● EXERCISE
Scan the listing below for the string "will" and copy each line where it turns up.

● PROVIDED DATA
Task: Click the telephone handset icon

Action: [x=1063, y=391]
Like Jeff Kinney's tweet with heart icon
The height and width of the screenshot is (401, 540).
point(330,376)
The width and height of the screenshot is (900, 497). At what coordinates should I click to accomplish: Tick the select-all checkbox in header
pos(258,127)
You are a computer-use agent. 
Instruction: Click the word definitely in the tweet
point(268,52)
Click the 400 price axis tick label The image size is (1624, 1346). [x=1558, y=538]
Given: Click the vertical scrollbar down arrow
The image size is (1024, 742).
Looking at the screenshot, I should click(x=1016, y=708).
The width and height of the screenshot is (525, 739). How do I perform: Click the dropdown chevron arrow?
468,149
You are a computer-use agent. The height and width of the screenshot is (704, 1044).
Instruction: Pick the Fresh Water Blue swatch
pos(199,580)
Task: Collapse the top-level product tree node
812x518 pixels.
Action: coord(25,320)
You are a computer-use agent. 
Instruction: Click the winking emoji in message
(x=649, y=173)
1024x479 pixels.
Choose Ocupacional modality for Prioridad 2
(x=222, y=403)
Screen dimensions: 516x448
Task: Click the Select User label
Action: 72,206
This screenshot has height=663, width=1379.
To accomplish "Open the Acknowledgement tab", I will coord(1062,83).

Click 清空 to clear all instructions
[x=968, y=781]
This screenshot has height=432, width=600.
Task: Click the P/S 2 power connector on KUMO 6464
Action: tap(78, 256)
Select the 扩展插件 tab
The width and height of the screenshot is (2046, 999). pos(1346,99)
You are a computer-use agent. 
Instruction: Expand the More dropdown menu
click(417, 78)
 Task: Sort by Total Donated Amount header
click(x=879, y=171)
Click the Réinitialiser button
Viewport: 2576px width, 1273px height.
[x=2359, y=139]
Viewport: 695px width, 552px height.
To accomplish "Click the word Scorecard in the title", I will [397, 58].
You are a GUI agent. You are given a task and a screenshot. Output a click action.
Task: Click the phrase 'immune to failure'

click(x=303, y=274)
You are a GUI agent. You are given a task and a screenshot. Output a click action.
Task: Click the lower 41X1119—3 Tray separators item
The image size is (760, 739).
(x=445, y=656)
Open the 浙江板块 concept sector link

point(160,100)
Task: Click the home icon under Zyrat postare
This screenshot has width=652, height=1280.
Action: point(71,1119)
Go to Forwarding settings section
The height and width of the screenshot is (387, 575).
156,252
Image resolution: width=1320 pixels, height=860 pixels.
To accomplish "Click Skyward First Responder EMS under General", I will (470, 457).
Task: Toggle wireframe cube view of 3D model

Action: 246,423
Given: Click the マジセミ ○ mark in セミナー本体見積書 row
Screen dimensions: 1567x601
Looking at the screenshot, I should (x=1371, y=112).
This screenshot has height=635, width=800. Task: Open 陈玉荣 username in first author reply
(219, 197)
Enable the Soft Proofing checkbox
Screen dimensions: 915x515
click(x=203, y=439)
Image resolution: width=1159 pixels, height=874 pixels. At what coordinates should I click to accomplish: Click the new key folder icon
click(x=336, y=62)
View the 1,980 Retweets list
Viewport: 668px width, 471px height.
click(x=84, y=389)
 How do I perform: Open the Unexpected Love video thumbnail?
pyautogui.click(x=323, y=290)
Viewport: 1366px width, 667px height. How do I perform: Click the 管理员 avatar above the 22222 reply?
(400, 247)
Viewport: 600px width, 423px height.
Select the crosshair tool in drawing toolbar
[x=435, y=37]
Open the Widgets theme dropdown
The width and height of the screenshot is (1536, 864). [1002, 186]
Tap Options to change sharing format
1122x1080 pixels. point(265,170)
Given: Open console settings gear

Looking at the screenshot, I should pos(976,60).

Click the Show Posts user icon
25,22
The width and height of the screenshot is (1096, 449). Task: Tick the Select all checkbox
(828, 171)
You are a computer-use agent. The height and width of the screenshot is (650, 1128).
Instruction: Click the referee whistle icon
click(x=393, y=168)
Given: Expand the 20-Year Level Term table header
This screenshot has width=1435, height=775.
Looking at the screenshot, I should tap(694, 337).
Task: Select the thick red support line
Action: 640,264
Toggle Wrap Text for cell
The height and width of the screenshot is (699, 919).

● FINISHED EXERCISE
To accomplish "Open the Acknowledgement tab", I will coord(1062,83).
To accomplish "Click the word Scorecard in the title", I will [397, 58].
To accomplish "Click Skyward First Responder EMS under General", I will (470, 457).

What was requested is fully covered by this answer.